• _WHAT THE EXERCISE ASKS_:
Hunt for the word "toolbar" across the entries below, copying each line that holds it.
*** Opening of SUPPLIED RECORDS ***
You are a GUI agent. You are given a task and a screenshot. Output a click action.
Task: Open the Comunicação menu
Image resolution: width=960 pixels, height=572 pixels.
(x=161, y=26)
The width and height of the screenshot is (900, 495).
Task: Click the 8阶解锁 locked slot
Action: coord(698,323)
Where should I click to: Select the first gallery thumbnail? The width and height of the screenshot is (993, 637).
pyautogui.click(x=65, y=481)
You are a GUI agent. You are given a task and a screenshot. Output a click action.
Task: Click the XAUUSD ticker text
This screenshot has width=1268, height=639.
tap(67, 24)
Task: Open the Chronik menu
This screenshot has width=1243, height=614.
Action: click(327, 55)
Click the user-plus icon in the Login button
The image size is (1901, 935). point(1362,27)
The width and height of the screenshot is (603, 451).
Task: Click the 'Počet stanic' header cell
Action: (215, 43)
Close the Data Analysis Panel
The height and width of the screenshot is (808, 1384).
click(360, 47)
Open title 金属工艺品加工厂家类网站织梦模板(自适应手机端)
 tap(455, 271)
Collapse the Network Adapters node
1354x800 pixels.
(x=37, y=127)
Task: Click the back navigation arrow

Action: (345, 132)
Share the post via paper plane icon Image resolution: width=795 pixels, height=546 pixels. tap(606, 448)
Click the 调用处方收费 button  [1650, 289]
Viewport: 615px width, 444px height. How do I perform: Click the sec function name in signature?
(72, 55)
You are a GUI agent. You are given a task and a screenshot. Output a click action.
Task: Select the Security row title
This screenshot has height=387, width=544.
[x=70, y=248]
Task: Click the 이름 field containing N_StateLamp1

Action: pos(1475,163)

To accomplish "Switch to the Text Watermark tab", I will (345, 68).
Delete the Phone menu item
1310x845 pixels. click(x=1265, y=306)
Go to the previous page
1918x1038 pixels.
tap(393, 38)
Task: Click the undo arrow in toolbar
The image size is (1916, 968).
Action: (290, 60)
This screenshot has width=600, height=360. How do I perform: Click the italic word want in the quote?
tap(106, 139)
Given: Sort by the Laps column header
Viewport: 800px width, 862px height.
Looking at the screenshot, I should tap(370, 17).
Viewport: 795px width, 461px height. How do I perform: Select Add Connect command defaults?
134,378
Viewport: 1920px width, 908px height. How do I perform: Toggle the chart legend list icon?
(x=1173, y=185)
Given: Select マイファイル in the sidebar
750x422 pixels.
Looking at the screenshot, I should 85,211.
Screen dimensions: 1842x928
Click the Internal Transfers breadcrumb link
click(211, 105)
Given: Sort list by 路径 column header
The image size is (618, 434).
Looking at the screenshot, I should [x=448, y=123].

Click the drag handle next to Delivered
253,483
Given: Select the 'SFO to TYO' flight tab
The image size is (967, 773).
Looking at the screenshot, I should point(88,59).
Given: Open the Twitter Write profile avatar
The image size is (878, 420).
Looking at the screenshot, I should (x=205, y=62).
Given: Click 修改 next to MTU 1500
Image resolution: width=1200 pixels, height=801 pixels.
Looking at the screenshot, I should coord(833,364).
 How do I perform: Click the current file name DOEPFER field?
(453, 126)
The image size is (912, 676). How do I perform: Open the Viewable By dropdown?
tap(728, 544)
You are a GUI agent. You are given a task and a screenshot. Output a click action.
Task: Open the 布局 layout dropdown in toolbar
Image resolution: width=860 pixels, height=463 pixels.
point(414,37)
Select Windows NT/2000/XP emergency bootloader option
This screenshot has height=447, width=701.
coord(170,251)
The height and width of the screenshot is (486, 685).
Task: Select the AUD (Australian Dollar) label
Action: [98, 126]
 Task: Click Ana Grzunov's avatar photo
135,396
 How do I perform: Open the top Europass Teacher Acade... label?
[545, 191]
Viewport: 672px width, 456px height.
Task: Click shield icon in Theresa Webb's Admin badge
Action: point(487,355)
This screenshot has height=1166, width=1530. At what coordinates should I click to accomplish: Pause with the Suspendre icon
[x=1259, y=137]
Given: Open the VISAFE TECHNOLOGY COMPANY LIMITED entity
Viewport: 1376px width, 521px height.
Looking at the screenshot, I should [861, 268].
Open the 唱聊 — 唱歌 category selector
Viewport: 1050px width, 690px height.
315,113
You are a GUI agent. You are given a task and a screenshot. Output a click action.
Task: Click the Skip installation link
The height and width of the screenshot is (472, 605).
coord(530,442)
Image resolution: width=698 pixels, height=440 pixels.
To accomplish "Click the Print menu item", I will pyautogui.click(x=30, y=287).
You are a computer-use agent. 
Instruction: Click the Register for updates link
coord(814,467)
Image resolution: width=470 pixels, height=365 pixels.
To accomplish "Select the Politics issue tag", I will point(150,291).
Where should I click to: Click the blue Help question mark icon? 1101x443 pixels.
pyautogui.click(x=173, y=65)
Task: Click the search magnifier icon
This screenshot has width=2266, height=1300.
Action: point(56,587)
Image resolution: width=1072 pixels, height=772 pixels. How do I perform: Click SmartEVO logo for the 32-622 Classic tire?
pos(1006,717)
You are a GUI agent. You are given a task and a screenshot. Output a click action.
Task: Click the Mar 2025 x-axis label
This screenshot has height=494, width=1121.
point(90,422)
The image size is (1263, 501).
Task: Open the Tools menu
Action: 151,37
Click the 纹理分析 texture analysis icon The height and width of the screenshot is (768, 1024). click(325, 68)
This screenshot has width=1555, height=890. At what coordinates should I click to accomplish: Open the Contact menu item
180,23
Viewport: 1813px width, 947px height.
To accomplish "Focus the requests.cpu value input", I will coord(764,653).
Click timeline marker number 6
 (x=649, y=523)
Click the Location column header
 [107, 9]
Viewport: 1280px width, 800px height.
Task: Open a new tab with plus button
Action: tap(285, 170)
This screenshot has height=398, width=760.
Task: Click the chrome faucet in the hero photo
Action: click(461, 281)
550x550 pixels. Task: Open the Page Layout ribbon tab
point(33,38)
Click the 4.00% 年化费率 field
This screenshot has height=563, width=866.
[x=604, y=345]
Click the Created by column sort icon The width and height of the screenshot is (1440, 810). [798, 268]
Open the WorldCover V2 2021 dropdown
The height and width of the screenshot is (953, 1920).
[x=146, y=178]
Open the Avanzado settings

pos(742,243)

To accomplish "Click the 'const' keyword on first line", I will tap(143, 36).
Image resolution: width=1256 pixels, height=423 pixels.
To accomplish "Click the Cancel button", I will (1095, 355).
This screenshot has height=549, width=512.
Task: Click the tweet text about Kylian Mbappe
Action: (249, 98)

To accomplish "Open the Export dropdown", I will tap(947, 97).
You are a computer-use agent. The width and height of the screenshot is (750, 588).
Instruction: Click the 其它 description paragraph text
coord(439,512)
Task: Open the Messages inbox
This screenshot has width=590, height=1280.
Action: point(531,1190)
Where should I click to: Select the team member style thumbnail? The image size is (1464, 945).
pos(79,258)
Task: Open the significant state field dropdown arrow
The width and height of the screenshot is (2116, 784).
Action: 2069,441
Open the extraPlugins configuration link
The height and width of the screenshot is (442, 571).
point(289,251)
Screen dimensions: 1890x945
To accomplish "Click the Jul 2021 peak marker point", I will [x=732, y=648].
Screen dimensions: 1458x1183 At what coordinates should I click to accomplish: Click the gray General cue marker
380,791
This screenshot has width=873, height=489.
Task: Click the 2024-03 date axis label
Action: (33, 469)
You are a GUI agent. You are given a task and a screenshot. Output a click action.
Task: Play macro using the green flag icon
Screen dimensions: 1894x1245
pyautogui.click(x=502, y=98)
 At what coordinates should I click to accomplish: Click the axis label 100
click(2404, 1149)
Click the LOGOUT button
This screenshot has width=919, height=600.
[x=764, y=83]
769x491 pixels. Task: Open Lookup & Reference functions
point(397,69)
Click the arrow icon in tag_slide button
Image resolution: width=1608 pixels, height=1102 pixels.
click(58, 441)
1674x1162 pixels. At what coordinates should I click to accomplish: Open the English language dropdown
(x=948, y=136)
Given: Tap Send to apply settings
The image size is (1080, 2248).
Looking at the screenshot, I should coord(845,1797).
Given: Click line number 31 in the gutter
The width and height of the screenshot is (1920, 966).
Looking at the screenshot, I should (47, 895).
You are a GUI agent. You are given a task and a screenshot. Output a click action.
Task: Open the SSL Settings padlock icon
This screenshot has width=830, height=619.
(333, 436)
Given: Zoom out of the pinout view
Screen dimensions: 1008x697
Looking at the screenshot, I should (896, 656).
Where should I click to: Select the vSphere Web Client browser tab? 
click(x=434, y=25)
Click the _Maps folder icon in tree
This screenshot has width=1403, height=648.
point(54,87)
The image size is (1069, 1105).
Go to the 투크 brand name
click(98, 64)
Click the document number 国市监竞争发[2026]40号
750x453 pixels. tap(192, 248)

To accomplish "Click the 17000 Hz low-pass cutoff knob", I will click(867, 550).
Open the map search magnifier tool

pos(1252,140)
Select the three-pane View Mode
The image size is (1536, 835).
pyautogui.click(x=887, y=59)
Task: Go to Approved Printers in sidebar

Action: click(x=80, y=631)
*** Close of SUPPLIED RECORDS ***
• _EXERCISE SOLUTION_:
Task: Click the undo arrow in toolbar
Task: Open the 布局 layout dropdown in toolbar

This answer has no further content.